Ich lese Montaignes Satz heute vor dem Hintergrund einer Zeit, in der allüberall Konferenzen, Runde Tische und Diskussionen stattfinden. Doch ist dabei so wenig Einfühlung zu spüren, dass andere mit Fug und Recht anders denken und leben. Ich lese ihn vor dem Hintergrund eines Widerstreits zwischen den monotheistischen Religionen, den man sogar als „Kampf der Kulturen“ bezeichnet hat. Und doch wird es keinen Frieden geben, wenn die großen Religionen nicht miteinander sprechen und sich nicht in ihren tiefsten Anliegen zu verstehen suchen. Ich denke bei Montaignes Worten auch an die Ökumene unter Christen. Hier geht es oft mehr darum, sich zu profilieren, statt sich in aller Verschiedenheit zu versöhnen. Schließlich lese ich den Satz von Montaigne im Bewusstsein unserer alltäglichen Rechthaberei.

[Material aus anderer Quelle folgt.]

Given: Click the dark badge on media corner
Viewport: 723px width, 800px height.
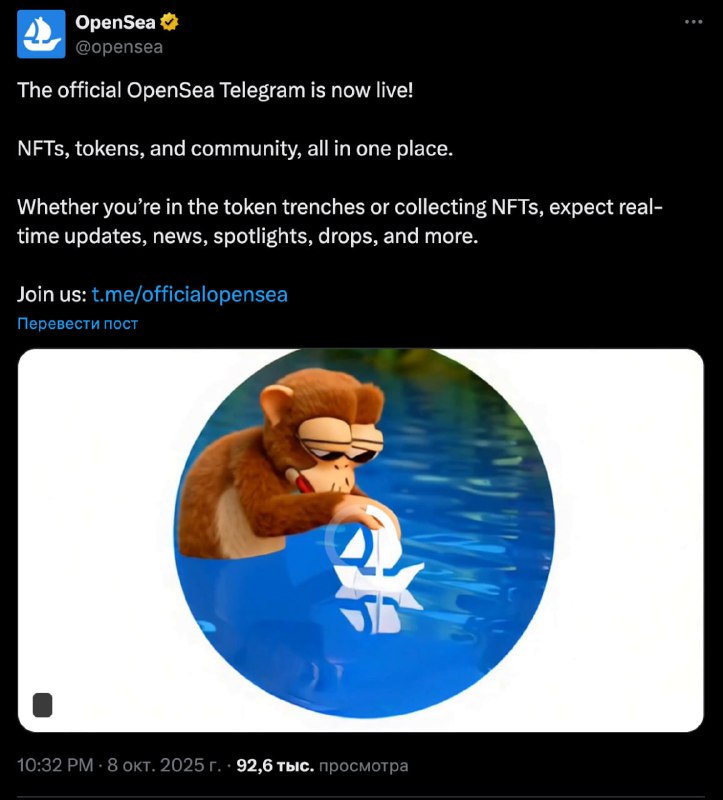Looking at the screenshot, I should tap(42, 704).
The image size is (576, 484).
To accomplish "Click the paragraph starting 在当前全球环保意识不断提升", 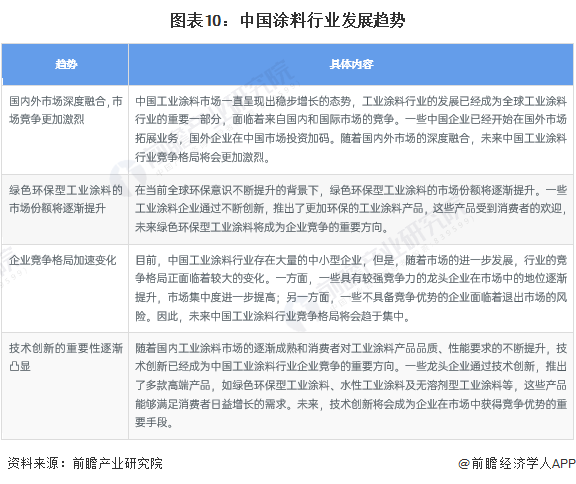I will pyautogui.click(x=351, y=209).
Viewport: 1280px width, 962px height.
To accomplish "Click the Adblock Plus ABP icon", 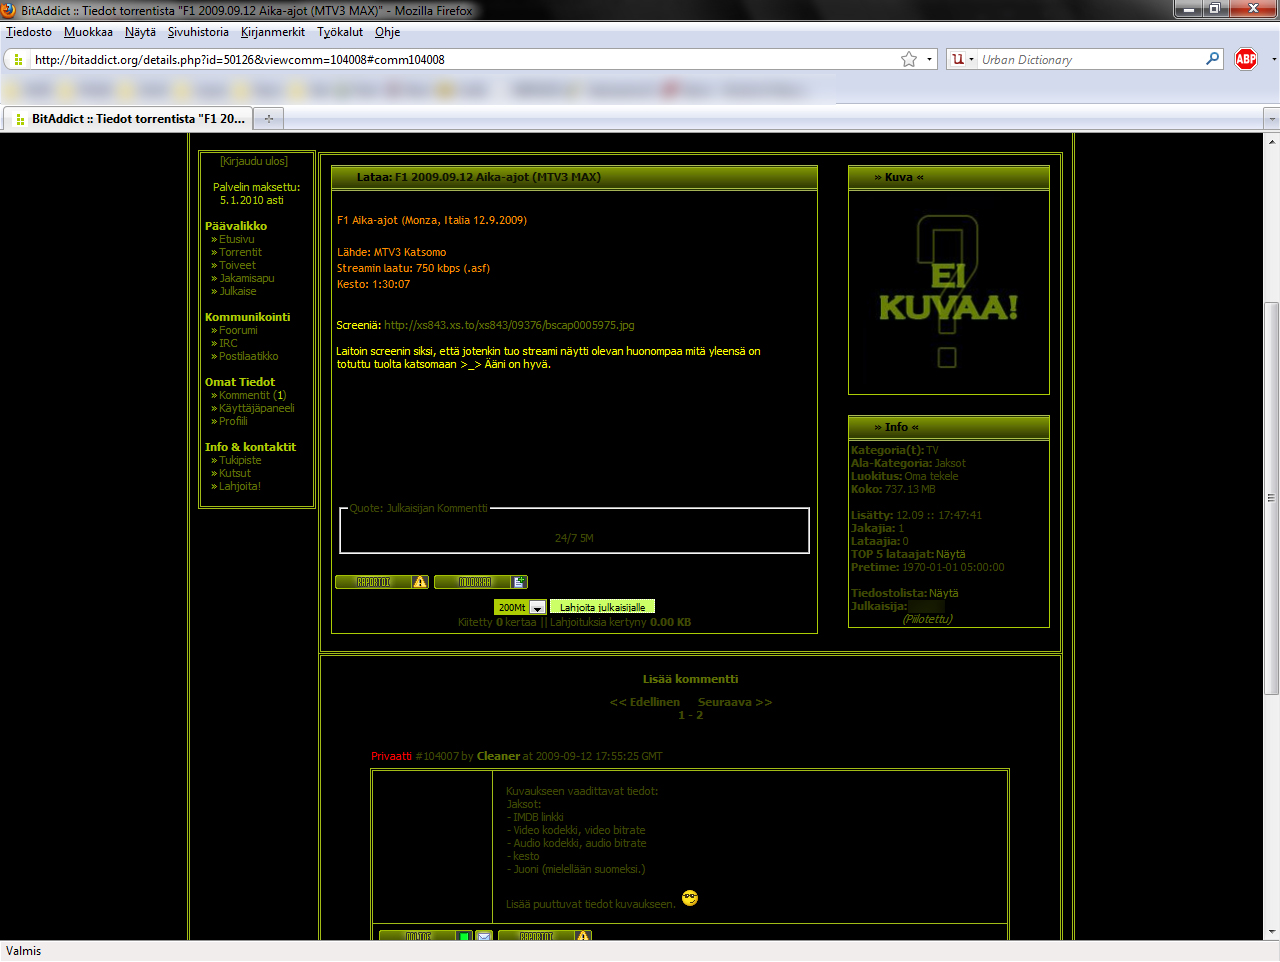I will coord(1245,59).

„Das Wort gehört halb dem, der spricht, und halb dem, der angesprochen ist.“ Nur im Dialog nähern wir uns der Wahrheit. Michel de Montaigne, der Denker des 16. Jahrhunderts, kann uns dazu ermutigen.

1 Hans Peter Balmer, Montaigne und die Kunst der Frage. Grundzüge der Essais, Tübingen 2008.